WL#6835: InnoDB: GCS Replication: Deterministic Deadlock Handling (High Prio Transactions in InnoDB)

Affects: Server-Prototype Only — Status: Complete

Description
Requirements
High Level Architecture
Low Level Design

EXECUTIVE SUMMARY
=================

In database state machine (DBSM), once a transaction is certified,
it MUST commit.
It cannot abort in one replica and be committed in another. This is part 
of the DBSM termination protocol. This task designs and implements 
high prio transactions that shall never be chosen to abort on a 
deadlock scenario. They will always commit (unless the database is 
in serious meltdown). Typically, transactions that have passed the
certification test need to commit (and eventually break the locks of
locally running transaction - ie, those that are still in the optimistic
execution phase).

CHALLENGES
==========

1. It can be that some commands require breaking locks in MDL in 
   addition to the locks in InnoDB. This needs to be investigated.

2. Check that InnoDB does not have intermediate locking (lockset 
   matches the write set used in certification).

Lets assume that a transaction is a sequence of Read, Write and
Commit/Abort operations. Transactions can be optimistic or
certified. If they have been certified already, they have higher
priority over the optimistic ones. In the following list of
requirements, we use the notation:
  
  T1=({... operations ...}, priority=[0..N]) 

  operations: commit - C, Abort - A, Read - R(?), Write - W(?)

to denote transactions in our system. In reality, the DBSM only needs
two levels of priority (optimistic or certified), but lets assume that
each transaction has a field denoting multiple levels of priority. The
higher the number the higher the priority.

R1. W-W lock conflict between optimistic and certified transaction.

    Consider the following transactions:
    - T1=({ R(B), W(B), C}, priority=1)
    - T2=({R(C), R(B), W(B)}, priority=0).

    T1 is being applied by the replication applier and T2 is being
    executed by a user.

    There is a conflict, since T2 holds a write lock on B while at the
    same time T1 needs it. Since T1 has higher priority than T2, the
    lock manager MUST abort T2 and give the lock to T1.
   
R2. R-W conflict between optimistic and certified transaction.

    Consider the following transactions:
    - T1=({R(B), W(B), C}, priority=1) 
    - T2=({R(B),R(C)}, priority=0). 

    T1 is being applied by the replication applier and T2 is being
    executed by a user.

    It is clear that there is a conflict, since T2 holds a read lock on
    B, while at the same time T1 is requesting a write lock on it. In 
    this case, two things can happen:

      1. T2 has been clearly marked/identified as a READ ONLY transaction
         by the user (START TRANSACTION READ ONLY) and as such T1 may 
         wait until T2 finishes, to proceed and grab the locks;

      2. There is no way to know whether T2 is READ ONLY or not, even
         if it has just issued read operations so far.

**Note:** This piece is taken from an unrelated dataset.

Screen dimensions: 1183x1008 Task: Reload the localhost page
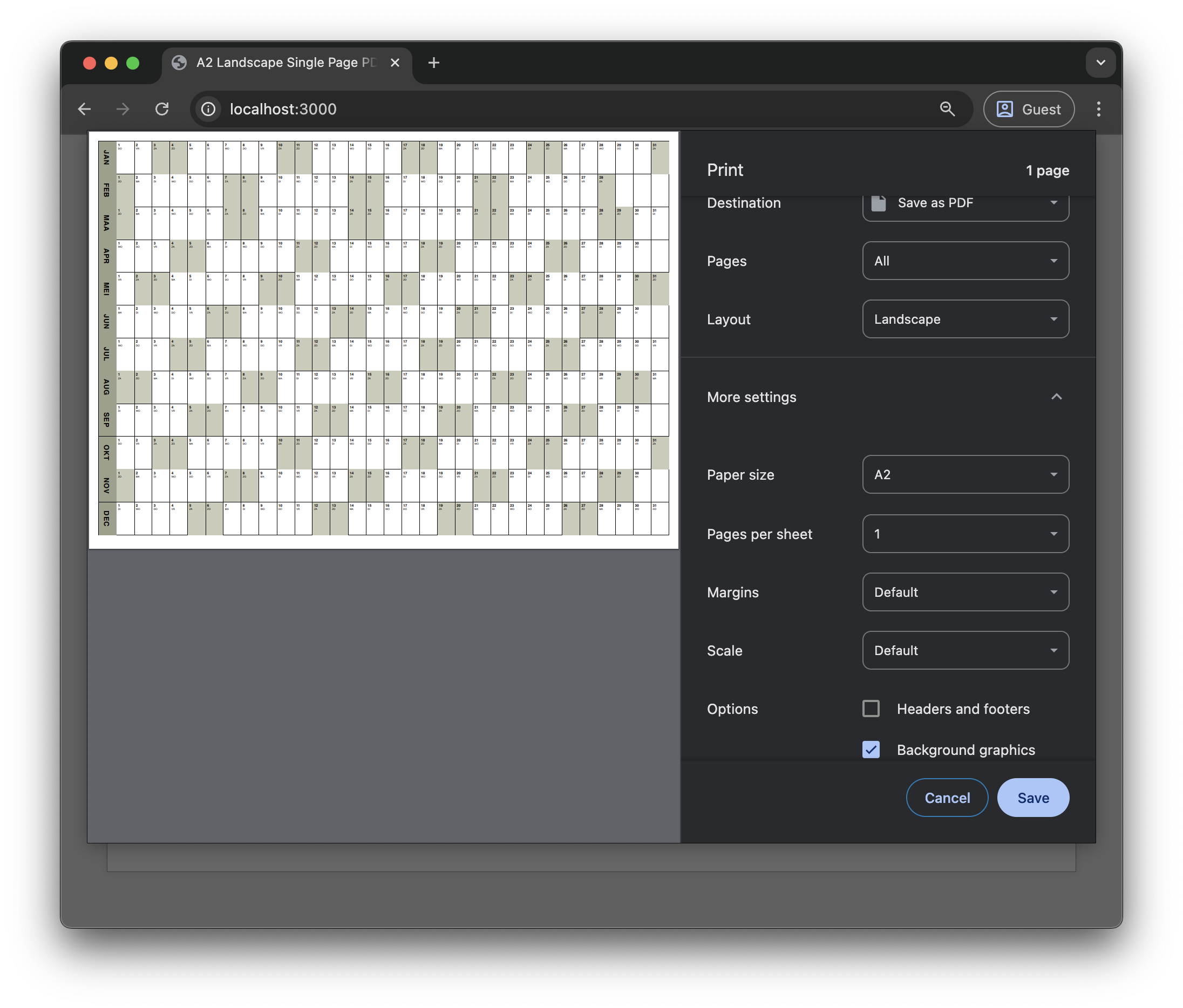[162, 109]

In that case,
         T2 MUST be aborted and the locks granted to T1 as if T2 was a
         regular RW transaction.

    The approach to take at this point in time is implementation dependent.
    Aborting READ ONLY transactions does not hurt correctness, but may
    hurt performance.

R3. W-W-W conflict between multiple optimistic transactions and a
    certified transaction.

    Consider the following transactions being executed and applied at
    the same time:
    - T1= ({R(B), W(B), C}, priority=1)
    - T2= ({R(Z), R(B), W(Z), W(B)}, priority=0)
    - T3= ({R(C), R(B), W(B)}, priority=0)

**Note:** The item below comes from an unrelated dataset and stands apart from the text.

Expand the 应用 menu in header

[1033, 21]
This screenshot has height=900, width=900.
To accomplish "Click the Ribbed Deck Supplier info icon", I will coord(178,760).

    Assume that T2 holds the write lock on B, T3 is waiting for the
    write lock on B. Then T1 passes the certification test and comes 
    in to apply the changes to B. 

    Then, T2 *and* T3 MUST be aborted and write lock on B granted to
    T1.

R4. R-R-W conflict between multiple optimistic transactions and a
    certified transaction.

    Consider the following transactions being executed and applied at
    the same time:
    - T1= ({R(B), W(B), C}, priority=1)
    - T2= ({R(Z), R(B)}, priority=0)
    - T3= ({R(C), R(B)}, priority=0)

    Assuming that both T2 and T3 hold read locks on B.

    If both T2 and T3 are marked as READ ONLY, then T1 may wait for
    them to finish, but no other read transaction is granted lock on
    B. 

    Otherwise, those transactions that cannot be deemed as READ ONLY
    transactions MUST be aborted.

    Alternatively, T2 and T3 can also be aborted immediately, without
    T1 having to wait for the READ ONLY transactions to finish.

    The approach is implementation dependent and aborting T2 and T3 does
    not hurt correctness. Can hurt performance though.

R5. R-W-W conflict between multiple optimistic transactions and a
    certified transaction.

    Consider the following transactions being executed and applied at
    the same time.
    - T1= ({R(B), W(B), C}, priority=1)
    - T2= ({R(Z), R(B)}, priority=0)
    - T3= ({R(C), R(B), W(B)}, priority=0)

    T2 is marked as a READ ONLY transaction. T3 wants to update B, so
    is waiting for the lock from T2. T1 comes in from replication and
    needs to be applied.

    In this case, the lock manager may wait for T2 to finish or abort
    T2 immediately. For now, lets consider this implementation
    dependent as it does not hurt correctness.

    T3 MUST be aborted.

Limitations
===========
We will not rollback internal background persistent statistics gathering 
transactions. Higher priority transactions will end up waiting for such 
transactions, if a X -> S conflict arises. This should be in general be
rare and not affect overall throughput.

The problem is that currently we don't have a mechanism to block them while
and async rollback is taking place. If this is ever a real problem it should
be fixed separately.

INTRODUCTION
============

The database machine approach to replication (DBSM) is a multi-master
update everywhere replication protocol, based on group communication.
It is very simple and relies on a distributed state machine, where at
its core is an Atomic Broadcast, which basically allows all servers to
see all transactions in the same order everywhere.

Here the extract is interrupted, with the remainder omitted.